Aos 22 anos, Agustín não tem a pretensão de criar uma personagem. Conchita, ele só conheceu após o Eurovision. A produção que o deixa parecido com a cantora não demora mais do que uma hora. Ela funciona, principalmente, para testes de automaquiagem, uma das especialidades que atraem as clientes ao centro de beleza em que trabalha na capital catarinense:
– Há mais ou menos um ano fiz uma maquiagem de mulher mesmo usando barba. No início, fiquei com receio do preconceito, como as pessoas receberiam. Mas publiquei no Facebook e foram mais de 300 curtidas. Algumas pessoas vieram me parabenizar. E, claro, eu busco transmitir uma imagem que não seja vulgar, somente a beleza como destaque – comenta Fernandez.

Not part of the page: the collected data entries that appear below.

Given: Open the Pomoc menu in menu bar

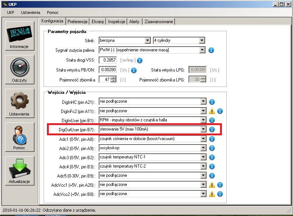Looking at the screenshot, I should (x=52, y=12).
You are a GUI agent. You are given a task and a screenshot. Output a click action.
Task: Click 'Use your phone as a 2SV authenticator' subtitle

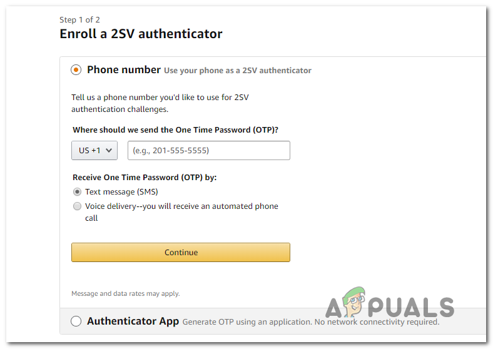coord(238,71)
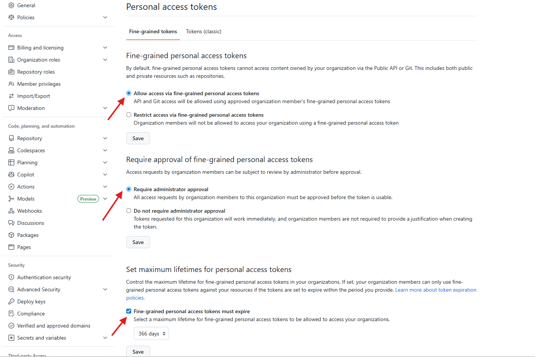Uncheck fine-grained tokens must expire checkbox

coord(129,311)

A exposição nas redes sociais tem rendido convites à Agustín – além de cliques de "curtir" da própria Conchita. Para o Carnaval carioca, foi convidado para produzir duas integrantes da escola Vila Isabel, que desfilaram junto com a apresentadora Sabrina Sato. Recentemente, recebeu a proposta para posar de mulher para uma estilista de vestidos de noivas.
– Não tenho interesse em fazer shows em boates, por exemplo. Eu quero é desfilar no Donna Fashion (risos). Vestir-se assim é só uma maneira de mostrar meu trabalho, a arte – revela.
Já Conchita Wurst, além de ter conquistado o apoio do povo austríaco, tem recebido elogios de figurões como Elton John e Julio Iglesias. Deve, inclusive, abrir os shows da nova turnê de Lady Gaga.
Para Simone Ávila, doutoranda em Ciências Humanas e pesquisadora do Núcleo de Identidades de Gênero e Subjetividades (Nigs) da Universidade Federal de Santa Catarina, é importante discutir o assunto.
– Muita gente confunde orientação sexual, que é o desejo/afeto/atraçào por pessoas do mesmo sexo, com identidade de gênero, que é a forma como a pessoa quer ser reconhecida socialmente. Conchita, pelo que aparece na mídia, foi identificada no nascimento como uma pessoa pertencente ao sexo masculino, mas parece querer ser identificada no gênero feminino. Mesmo usando barba, que é um atributo considerado masculino pela nossa sociedade, as pessoas trans causam estranheza justamente porque mexem e questionam a norma binária.
Simone destaca ainda que gênero é uma construção social:
– Um personagem como ela, ao aparecer na mídia, coloca em xeque essa norma e mostra que nem todas as pessoas seguem os padrões impostos, como as pessoas trans e os/as homossexuais, e que devem ter seus direitos assegurados sempre, porque, antes de mais nada, estamos falando de direitos humanos – finaliza a pesquisadora.